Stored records
- - - - -

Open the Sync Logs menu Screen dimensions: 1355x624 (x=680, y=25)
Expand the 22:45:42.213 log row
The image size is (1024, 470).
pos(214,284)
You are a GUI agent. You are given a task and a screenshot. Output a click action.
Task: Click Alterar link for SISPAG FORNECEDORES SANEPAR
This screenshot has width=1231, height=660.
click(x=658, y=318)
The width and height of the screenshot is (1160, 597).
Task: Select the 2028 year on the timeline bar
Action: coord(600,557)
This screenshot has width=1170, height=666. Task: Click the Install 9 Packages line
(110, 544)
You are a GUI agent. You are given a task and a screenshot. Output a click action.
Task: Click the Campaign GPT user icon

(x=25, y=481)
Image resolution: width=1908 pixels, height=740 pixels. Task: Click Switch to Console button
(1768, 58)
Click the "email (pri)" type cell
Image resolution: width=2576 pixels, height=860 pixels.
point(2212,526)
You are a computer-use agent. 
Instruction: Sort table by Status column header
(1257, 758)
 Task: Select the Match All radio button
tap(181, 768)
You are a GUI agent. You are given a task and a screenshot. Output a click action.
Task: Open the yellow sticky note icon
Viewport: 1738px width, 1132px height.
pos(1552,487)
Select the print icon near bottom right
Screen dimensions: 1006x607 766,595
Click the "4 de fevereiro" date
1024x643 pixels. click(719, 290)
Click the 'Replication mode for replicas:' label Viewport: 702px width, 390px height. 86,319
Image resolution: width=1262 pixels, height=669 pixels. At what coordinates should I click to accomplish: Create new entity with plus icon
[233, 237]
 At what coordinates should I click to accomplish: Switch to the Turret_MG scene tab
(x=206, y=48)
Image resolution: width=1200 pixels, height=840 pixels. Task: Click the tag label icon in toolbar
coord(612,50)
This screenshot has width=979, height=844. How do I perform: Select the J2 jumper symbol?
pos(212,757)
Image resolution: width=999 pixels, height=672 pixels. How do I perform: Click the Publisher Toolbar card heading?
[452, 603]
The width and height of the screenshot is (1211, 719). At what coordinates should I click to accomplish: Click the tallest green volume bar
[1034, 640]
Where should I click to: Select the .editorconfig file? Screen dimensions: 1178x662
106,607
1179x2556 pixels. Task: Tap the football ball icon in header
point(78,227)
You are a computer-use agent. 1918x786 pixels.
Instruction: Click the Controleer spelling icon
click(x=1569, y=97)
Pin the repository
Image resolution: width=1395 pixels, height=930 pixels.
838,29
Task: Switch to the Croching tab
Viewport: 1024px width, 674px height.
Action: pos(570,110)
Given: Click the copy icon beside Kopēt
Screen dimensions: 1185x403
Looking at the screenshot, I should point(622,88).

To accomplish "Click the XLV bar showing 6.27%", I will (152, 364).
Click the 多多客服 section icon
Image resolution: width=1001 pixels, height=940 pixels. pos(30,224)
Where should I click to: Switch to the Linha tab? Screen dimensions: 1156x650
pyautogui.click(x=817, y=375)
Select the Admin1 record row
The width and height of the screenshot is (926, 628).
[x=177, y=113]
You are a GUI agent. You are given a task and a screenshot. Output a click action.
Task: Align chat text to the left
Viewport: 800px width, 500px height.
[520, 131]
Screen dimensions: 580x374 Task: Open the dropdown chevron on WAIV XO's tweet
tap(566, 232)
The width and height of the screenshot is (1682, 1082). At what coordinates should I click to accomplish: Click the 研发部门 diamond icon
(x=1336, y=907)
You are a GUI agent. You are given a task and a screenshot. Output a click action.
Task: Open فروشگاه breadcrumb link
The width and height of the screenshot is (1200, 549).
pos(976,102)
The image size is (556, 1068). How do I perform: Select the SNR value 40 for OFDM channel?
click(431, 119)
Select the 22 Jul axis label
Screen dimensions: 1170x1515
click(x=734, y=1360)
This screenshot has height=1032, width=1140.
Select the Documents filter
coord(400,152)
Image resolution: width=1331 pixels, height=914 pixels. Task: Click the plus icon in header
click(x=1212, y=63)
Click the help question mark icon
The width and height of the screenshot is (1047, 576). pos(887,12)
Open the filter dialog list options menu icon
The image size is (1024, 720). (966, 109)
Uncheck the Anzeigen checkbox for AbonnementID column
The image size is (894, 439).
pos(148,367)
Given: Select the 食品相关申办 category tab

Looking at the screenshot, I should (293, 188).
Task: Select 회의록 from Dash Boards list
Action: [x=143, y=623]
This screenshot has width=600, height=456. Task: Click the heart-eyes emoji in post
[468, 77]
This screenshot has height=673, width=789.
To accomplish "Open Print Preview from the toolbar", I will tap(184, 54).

- - - - -

Exercise details: After reading through the records, retype all of them exactly.

Task solution:
Open the Sync Logs menu Screen dimensions: 1355x624 (x=680, y=25)
Expand the 22:45:42.213 log row
The image size is (1024, 470).
pos(214,284)
You are a GUI agent. You are given a task and a screenshot. Output a click action.
Task: Click Alterar link for SISPAG FORNECEDORES SANEPAR
This screenshot has width=1231, height=660.
click(x=658, y=318)
The width and height of the screenshot is (1160, 597).
Task: Select the 2028 year on the timeline bar
Action: coord(600,557)
This screenshot has width=1170, height=666. Task: Click the Install 9 Packages line
(110, 544)
You are a GUI agent. You are given a task and a screenshot. Output a click action.
Task: Click the Campaign GPT user icon

(x=25, y=481)
Image resolution: width=1908 pixels, height=740 pixels. Task: Click Switch to Console button
(1768, 58)
Click the "email (pri)" type cell
Image resolution: width=2576 pixels, height=860 pixels.
point(2212,526)
You are a computer-use agent. 
Instruction: Sort table by Status column header
(1257, 758)
 Task: Select the Match All radio button
tap(181, 768)
You are a GUI agent. You are given a task and a screenshot. Output a click action.
Task: Open the yellow sticky note icon
Viewport: 1738px width, 1132px height.
pos(1552,487)
Select the print icon near bottom right
Screen dimensions: 1006x607 766,595
Click the "4 de fevereiro" date
1024x643 pixels. click(719, 290)
Click the 'Replication mode for replicas:' label Viewport: 702px width, 390px height. 86,319
Image resolution: width=1262 pixels, height=669 pixels. At what coordinates should I click to accomplish: Create new entity with plus icon
[233, 237]
 At what coordinates should I click to accomplish: Switch to the Turret_MG scene tab
(x=206, y=48)
Image resolution: width=1200 pixels, height=840 pixels. Task: Click the tag label icon in toolbar
coord(612,50)
This screenshot has width=979, height=844. How do I perform: Select the J2 jumper symbol?
pos(212,757)
Image resolution: width=999 pixels, height=672 pixels. How do I perform: Click the Publisher Toolbar card heading?
[452, 603]
The width and height of the screenshot is (1211, 719). At what coordinates should I click to accomplish: Click the tallest green volume bar
[1034, 640]
Where should I click to: Select the .editorconfig file? Screen dimensions: 1178x662
106,607
1179x2556 pixels. Task: Tap the football ball icon in header
point(78,227)
You are a computer-use agent. 1918x786 pixels.
Instruction: Click the Controleer spelling icon
click(x=1569, y=97)
Pin the repository
Image resolution: width=1395 pixels, height=930 pixels.
838,29
Task: Switch to the Croching tab
Viewport: 1024px width, 674px height.
Action: pos(570,110)
Given: Click the copy icon beside Kopēt
Screen dimensions: 1185x403
Looking at the screenshot, I should point(622,88).

To accomplish "Click the XLV bar showing 6.27%", I will (152, 364).
Click the 多多客服 section icon
Image resolution: width=1001 pixels, height=940 pixels. pos(30,224)
Where should I click to: Switch to the Linha tab? Screen dimensions: 1156x650
pyautogui.click(x=817, y=375)
Select the Admin1 record row
The width and height of the screenshot is (926, 628).
[x=177, y=113]
You are a GUI agent. You are given a task and a screenshot. Output a click action.
Task: Align chat text to the left
Viewport: 800px width, 500px height.
[520, 131]
Screen dimensions: 580x374 Task: Open the dropdown chevron on WAIV XO's tweet
tap(566, 232)
The width and height of the screenshot is (1682, 1082). At what coordinates should I click to accomplish: Click the 研发部门 diamond icon
(x=1336, y=907)
You are a GUI agent. You are given a task and a screenshot. Output a click action.
Task: Open فروشگاه breadcrumb link
The width and height of the screenshot is (1200, 549).
pos(976,102)
The image size is (556, 1068). How do I perform: Select the SNR value 40 for OFDM channel?
click(431, 119)
Select the 22 Jul axis label
Screen dimensions: 1170x1515
click(x=734, y=1360)
This screenshot has height=1032, width=1140.
Select the Documents filter
coord(400,152)
Image resolution: width=1331 pixels, height=914 pixels. Task: Click the plus icon in header
click(x=1212, y=63)
Click the help question mark icon
The width and height of the screenshot is (1047, 576). pos(887,12)
Open the filter dialog list options menu icon
The image size is (1024, 720). (966, 109)
Uncheck the Anzeigen checkbox for AbonnementID column
The image size is (894, 439).
pos(148,367)
Given: Select the 食品相关申办 category tab

Looking at the screenshot, I should (293, 188).
Task: Select 회의록 from Dash Boards list
Action: [x=143, y=623]
This screenshot has width=600, height=456. Task: Click the heart-eyes emoji in post
[468, 77]
This screenshot has height=673, width=789.
To accomplish "Open Print Preview from the toolbar", I will tap(184, 54).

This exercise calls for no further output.